Господи, если бы он был на четверть, да что на четверть, на десятую часть так приветлив, как его пудели. Встать бы и сказать: не хочешь, не надо. Провались ты со своей Элинией. Но я не зря уже пять лет работал в телегазете. Обидчивость и гонор — не лучшие качества для репортера.
— Видите ли, Юрий, мы хотели создать серию очерков, книжку, может быть. Более непосредственную, интимную, что ли… Больше психологии и меньше отчета. О вас, вашей жизни, о том, как вы начали заниматься дрессировкой…
Шухмин хмыкнул и пожал плечами:
— А я и не занимаюсь дрессировкой.
— Ну, может, это и не дрессировка, но не в этом же главное. Главное — это интересная судьба интересного человека.
Шухмин внимательно посмотрел на меня. В темных глазах его заиграли маленькие искорки. Он вдруг широко улыбнулся. Улыбка была какая-то открытая, незащищенная, детская, как его глаза.
Я в свою очередь улыбнулся. Но улыбкой неопределенной, выжидающей.
— Я знаю, что вы обо мне думаете, — сказал он. — Не очень-то это лестно, но я вас понимаю. Я бы на вашем месте не сдержался бы. Пришел писать о человеке, прославлять его на всю Солнечную систему, а он еще кочевряжится. Так ведь?
— Ну, — засмеялся я, — если честно, примерно, так.
— Не обижайтесь, Коля. Ничего, я вас так запросто? Вы и меня поймите. Я человек довольно застенчивый… Вот я сказал это о себе вроде бы просто. Вроде бы и не такой он уж застенчивый, если так о себе незнакомому человеку сказать может. Но это все дается мне с усилием. Когда обо мне говорят, особенно когда хвалят, мне неловко. Просто места себе не нахожу. И уговоры тут не помогают. Наверное, в характере не хватает генов уверенности. Но не об этом речь. Вопрос: зачем мне сидеть с вами и снова рассказывать об Элинии? Потребности в этом я не испытываю, расчета — тем более нет. Может быть, долг? — Шухмин подумал, каким-то очень привычным движением пожал плечами. — Но перед кем? И что это за долг? Может, вы знаете?

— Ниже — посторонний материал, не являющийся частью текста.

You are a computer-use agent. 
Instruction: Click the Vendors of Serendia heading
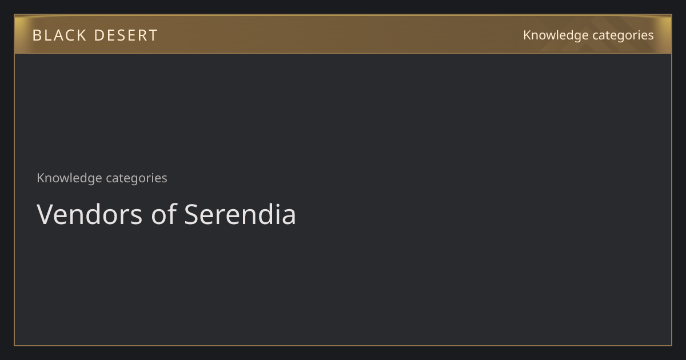pyautogui.click(x=166, y=215)
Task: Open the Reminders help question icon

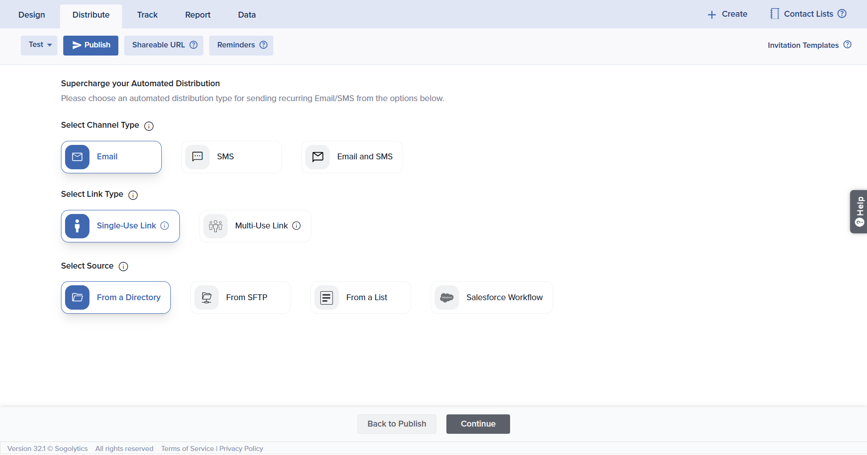Action: coord(263,45)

— Нет, — покачал я головой. Хорошо, что я еще не позволил первому впечатлению от Шухмина застыть раз и навсегда. Сейчас мне пришлось бы пускать отливку в переплавку, потому что он был уже не таким, как несколькими минутами раньше. — Все гораздо проще, Юра. В газету написал читатель. Просит подробнее рассказать о Шухмине, о его командировке на Элинию. Меня вызывает главный редактор и предлагает написать о вас. Он знает, что, как и большинство журналистов, я мечтаю о книжке. Вот и все. — Мне показалось, что я невольно пытался бить на жалость, поэтому я поспешил добавить: — Не подумайте только, что для меня это вопрос жизни и смерти. Я переживу ваш отказ. Даже вполне безболезненно.

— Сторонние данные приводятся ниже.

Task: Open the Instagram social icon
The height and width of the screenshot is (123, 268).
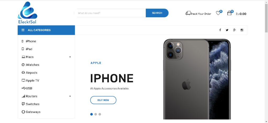Action: click(x=242, y=30)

— Ого, товарищ журналист, вы, оказывается, еще и телепат. Читаете мысли. И тактик тонкий, — Шухмин незлобиво усмехнулся. — Вы почти лишаете меня возможности сказать «нет». Но есть и объективные обстоятельства. Я ведь снова работаю в цирке. Сейчас я дома, а через три дня гастроли в Ярославле, потом в Горьком, кажется.
— Это не обстоятельства, — твердо сказал я, чувствуя, что не все еще потеряно. — Если нужно, я поеду с вами в Ярославль. Буду кормить ваших животных. А если вам нужен ученый медведь, достаньте мне шкуру, и я буду демонстрировать чудеса дрессировки.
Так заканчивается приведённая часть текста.